WHAT THE TASK ASKS ▸ Edit everything from the line containing "Tap 50歳 / 男性 / 東京都 details" down to the line containing "click(x=405, y=151)" so that "Pen tool" reads "Brush tool", leaving the rest of those lines as they are.

EXERCISE INPUTS ▸
================================

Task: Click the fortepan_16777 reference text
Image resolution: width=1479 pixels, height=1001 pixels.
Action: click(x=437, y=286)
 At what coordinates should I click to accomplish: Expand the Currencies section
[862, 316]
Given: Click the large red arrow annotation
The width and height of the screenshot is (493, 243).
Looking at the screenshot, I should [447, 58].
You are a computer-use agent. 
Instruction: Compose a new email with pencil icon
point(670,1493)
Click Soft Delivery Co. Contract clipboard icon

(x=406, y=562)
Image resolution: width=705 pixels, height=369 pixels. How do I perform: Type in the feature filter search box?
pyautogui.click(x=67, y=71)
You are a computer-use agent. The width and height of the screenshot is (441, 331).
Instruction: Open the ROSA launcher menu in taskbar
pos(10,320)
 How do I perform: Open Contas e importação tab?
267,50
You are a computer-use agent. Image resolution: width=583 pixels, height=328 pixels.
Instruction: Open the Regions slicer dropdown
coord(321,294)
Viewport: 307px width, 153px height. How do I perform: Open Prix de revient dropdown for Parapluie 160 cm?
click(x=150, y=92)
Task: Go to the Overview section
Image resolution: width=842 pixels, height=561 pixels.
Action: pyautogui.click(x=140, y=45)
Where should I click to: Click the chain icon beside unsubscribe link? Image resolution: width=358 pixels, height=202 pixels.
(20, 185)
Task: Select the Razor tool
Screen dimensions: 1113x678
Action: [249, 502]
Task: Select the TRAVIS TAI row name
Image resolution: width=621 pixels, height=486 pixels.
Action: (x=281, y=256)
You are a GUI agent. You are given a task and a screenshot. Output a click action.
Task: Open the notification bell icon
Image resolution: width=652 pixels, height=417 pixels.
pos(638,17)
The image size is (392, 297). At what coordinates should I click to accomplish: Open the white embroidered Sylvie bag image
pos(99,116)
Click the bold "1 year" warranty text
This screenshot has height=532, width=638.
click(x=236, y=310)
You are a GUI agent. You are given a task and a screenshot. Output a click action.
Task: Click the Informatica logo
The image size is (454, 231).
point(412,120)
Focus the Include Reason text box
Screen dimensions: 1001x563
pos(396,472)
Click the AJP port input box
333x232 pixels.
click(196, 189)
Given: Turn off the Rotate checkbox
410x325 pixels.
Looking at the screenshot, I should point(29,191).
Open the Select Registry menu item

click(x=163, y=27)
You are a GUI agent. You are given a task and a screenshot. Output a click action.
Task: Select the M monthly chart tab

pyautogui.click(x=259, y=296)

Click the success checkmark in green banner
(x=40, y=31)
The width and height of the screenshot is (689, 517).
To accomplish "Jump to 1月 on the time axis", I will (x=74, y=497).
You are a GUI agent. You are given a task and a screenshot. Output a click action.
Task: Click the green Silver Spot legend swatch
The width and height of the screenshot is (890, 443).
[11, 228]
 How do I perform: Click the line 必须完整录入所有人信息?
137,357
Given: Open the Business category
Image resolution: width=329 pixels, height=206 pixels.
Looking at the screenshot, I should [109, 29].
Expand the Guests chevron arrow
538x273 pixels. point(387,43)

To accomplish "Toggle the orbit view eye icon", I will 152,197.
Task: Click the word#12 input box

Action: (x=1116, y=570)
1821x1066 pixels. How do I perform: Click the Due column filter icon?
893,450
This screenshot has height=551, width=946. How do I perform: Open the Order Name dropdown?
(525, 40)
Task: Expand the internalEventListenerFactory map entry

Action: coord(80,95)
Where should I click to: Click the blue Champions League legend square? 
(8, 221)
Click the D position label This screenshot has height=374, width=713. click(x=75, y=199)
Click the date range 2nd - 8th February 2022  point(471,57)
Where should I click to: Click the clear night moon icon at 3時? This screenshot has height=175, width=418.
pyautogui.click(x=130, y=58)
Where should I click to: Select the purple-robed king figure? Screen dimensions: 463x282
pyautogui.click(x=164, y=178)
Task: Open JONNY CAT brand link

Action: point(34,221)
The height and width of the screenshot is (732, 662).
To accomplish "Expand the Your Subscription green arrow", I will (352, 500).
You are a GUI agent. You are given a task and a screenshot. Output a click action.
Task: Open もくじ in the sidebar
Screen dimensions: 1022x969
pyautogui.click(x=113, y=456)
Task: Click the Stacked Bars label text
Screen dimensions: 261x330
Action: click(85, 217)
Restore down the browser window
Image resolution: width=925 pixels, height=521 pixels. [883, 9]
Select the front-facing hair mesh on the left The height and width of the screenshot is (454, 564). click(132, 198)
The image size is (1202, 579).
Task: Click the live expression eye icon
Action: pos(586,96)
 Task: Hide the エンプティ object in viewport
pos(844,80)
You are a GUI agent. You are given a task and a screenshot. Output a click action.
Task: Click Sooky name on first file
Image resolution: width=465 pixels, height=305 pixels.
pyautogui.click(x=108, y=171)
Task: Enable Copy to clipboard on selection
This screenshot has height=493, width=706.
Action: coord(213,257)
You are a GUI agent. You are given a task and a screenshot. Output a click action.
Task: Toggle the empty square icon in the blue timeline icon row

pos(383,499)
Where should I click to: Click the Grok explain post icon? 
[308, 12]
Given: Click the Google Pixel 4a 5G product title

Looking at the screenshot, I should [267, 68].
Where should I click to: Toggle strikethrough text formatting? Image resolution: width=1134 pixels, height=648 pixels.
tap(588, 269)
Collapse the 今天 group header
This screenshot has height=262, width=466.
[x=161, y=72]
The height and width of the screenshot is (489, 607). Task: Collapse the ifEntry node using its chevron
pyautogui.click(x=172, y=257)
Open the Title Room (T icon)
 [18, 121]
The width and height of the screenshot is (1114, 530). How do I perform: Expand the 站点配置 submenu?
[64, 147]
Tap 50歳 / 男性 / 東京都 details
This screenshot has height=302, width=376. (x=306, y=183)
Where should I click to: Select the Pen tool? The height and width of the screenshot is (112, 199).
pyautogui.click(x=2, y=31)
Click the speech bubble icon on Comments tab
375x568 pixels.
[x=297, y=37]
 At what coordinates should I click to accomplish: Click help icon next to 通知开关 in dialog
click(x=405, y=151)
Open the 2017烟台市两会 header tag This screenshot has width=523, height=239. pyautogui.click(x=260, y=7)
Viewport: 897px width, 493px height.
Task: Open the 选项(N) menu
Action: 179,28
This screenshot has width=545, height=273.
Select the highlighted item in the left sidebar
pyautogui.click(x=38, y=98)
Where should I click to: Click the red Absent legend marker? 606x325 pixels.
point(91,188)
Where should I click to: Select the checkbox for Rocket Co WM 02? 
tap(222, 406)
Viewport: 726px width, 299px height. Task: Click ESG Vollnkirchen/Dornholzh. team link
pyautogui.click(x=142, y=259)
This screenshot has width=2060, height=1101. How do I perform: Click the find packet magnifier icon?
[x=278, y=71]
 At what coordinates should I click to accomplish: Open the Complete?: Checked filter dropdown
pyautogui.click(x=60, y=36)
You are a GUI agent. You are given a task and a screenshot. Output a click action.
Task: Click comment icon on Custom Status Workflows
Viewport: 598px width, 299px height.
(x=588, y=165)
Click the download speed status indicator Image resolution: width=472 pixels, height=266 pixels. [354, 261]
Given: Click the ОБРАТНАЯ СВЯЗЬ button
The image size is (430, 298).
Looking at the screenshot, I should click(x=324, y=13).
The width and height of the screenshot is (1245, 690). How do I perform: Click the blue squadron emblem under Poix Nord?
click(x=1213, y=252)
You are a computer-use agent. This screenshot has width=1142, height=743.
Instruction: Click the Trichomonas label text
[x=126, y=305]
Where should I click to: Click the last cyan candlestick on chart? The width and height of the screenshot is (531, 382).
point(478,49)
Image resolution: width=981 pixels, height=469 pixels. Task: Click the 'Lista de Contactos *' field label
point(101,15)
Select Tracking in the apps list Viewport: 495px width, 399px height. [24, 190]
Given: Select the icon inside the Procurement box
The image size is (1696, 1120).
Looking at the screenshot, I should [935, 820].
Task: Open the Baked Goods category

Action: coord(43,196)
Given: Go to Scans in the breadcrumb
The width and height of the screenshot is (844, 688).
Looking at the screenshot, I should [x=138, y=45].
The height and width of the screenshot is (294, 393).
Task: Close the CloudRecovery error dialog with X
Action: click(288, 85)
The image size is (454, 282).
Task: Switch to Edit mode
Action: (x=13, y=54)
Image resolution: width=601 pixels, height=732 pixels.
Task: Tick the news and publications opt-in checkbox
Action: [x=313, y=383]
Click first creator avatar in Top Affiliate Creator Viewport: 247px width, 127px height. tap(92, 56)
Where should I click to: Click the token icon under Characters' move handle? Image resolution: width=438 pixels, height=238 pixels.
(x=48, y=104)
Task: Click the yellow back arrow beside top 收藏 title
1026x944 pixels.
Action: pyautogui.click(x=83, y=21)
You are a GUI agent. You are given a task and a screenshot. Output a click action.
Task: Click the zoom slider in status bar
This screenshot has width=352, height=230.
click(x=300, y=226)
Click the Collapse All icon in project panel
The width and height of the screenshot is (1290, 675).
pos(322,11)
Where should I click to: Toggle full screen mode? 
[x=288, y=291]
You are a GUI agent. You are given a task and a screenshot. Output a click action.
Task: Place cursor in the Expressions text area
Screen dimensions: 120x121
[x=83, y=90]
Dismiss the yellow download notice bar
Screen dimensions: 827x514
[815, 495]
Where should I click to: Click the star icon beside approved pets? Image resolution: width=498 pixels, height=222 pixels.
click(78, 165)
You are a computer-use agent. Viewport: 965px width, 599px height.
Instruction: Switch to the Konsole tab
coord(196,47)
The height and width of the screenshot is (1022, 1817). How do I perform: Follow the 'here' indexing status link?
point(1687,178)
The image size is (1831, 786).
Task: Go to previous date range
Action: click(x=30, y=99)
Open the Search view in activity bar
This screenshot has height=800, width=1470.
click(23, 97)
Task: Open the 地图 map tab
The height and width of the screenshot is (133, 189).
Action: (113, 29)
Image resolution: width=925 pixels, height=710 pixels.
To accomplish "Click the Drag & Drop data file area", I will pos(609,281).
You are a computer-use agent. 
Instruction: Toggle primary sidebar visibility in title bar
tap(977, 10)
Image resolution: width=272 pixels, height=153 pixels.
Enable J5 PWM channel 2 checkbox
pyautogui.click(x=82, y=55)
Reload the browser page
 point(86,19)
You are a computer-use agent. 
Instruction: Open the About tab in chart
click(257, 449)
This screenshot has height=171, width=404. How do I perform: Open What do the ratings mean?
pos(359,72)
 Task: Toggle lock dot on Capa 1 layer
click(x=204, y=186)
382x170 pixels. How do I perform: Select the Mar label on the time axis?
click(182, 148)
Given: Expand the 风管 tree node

================================

TASK SOLUTION ▸
Tap 50歳 / 男性 / 東京都 details
This screenshot has height=302, width=376. (x=306, y=183)
Where should I click to: Select the Brush tool? The height and width of the screenshot is (112, 199).
pyautogui.click(x=2, y=31)
Click the speech bubble icon on Comments tab
375x568 pixels.
[x=297, y=37]
 At what coordinates should I click to accomplish: Click help icon next to 通知开关 in dialog
click(x=405, y=151)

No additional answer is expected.